Humans have a bit of irrationality that is based on their different POVs and experience. So the magic system is just that we have dynamic value systems. Shared culture through interconnected internet is making this less of a problem as the dynamic range is getting smaller or narrow enough to categorize
What a roundabout way to admit limitation both in knowledge and tools to investigate them. Except this one is more sinister because it almost closes the curtain on approaching this natural order (of brain circuitry) with both humility and curiosity.
>What a roundabout way to admit limitation both in knowledge and tools to investigate them.
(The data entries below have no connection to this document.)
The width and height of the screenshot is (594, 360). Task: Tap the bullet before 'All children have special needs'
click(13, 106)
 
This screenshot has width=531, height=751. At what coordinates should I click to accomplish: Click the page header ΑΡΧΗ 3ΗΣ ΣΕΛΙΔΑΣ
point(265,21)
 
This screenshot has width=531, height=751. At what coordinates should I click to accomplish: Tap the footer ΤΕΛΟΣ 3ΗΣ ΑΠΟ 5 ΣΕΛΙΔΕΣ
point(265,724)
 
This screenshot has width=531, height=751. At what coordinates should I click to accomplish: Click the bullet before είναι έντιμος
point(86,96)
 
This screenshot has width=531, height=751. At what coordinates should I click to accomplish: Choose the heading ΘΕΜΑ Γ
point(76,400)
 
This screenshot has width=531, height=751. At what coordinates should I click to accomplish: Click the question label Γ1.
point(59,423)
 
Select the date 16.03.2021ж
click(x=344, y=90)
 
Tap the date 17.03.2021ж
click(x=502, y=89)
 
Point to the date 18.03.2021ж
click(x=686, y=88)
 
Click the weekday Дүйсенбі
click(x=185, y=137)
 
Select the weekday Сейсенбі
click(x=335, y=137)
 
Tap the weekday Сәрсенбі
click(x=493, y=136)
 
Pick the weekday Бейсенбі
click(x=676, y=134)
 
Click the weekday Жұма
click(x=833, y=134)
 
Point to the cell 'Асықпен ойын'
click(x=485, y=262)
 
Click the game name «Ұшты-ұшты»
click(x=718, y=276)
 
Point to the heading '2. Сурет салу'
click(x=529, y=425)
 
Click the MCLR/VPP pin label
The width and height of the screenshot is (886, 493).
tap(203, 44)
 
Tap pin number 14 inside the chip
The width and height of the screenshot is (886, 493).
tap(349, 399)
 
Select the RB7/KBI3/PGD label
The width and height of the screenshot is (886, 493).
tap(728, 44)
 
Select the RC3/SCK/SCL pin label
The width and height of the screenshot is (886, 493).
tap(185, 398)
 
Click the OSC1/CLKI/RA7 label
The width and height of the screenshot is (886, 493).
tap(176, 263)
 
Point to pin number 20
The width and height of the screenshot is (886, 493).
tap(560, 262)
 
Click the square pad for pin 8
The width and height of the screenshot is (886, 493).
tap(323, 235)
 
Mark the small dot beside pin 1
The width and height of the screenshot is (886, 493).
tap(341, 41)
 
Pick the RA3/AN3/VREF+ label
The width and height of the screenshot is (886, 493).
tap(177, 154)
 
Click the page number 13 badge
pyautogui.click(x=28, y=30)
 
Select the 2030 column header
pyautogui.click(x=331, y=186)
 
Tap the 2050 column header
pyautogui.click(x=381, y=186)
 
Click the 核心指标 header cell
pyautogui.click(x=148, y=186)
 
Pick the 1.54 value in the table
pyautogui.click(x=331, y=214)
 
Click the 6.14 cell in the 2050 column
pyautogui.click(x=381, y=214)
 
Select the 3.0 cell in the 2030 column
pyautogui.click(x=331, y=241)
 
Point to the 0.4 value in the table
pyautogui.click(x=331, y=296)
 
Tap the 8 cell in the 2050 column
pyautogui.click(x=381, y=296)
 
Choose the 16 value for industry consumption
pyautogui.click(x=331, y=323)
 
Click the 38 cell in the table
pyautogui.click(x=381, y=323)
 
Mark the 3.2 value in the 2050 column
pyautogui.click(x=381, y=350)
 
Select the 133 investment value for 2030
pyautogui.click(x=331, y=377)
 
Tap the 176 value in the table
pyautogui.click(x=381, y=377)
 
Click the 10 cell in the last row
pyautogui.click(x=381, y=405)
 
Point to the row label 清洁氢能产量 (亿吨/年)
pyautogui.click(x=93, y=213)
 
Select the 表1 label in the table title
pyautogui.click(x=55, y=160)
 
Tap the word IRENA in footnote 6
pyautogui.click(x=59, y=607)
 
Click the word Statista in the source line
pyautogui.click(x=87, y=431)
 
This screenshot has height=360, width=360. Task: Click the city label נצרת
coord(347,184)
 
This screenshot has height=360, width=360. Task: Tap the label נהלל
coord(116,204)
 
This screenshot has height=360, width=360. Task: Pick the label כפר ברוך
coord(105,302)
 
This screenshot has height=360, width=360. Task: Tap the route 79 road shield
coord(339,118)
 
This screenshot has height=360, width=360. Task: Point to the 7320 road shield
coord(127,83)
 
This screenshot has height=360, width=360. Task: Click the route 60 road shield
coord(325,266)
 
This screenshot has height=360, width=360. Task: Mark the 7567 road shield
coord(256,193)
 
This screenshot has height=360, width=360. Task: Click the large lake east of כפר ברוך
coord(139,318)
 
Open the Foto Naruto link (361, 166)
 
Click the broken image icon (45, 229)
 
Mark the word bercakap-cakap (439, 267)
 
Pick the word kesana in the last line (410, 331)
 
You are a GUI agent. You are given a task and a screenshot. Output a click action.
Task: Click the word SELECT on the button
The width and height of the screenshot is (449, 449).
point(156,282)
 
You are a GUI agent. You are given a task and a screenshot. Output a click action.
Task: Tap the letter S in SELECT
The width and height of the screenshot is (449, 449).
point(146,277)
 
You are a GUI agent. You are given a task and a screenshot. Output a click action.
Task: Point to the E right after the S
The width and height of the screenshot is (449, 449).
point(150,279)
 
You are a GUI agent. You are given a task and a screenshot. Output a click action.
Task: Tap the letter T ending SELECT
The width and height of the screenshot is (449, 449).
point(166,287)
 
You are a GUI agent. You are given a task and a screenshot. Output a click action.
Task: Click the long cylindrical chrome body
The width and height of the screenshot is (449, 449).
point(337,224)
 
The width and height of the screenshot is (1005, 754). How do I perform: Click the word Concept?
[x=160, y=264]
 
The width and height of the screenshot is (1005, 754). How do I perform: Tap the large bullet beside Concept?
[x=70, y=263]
Why? I view humans (and all biological beings really) as machines, fantastic contraptions of unimaginable complexity that push the materials they are made of to the absoulute limits. Their brains are the pattern-matching subsystem responsible for Command, Control and Communcications. Maybe expressing limitations in terms of circuits is roundabout to you, but it's perfectly natural for me.
>it almost closes the curtain on approaching this natural order (of brain circuitry) with both humility and curiosity
Again, why? is it because "Circuits" somehow imply rigidity or fixity ? that's not true at all, plenty of circuits can change their structure while they're operating. And even fixed circuits can be so complex and of so many signal paths that they seem to have a mind of their own, especially in a dynamic changing enviroment.
I don't know about humility*, but the two grandfathers of neural networks, McCulloch and Pitts, were both very curious about the brain, and they used ideas from logic and cybernetics to study it. The Nobel-prize-winning Hodgkin–Huxley model is another framework that looks at the activity inside a neuron in circuit-theoritic terms such as capacitors and current sources.
* : That said, "All of your views and opinions are the product of a few billion capacitors wired together" seems to me like a pretty humble way to go through life.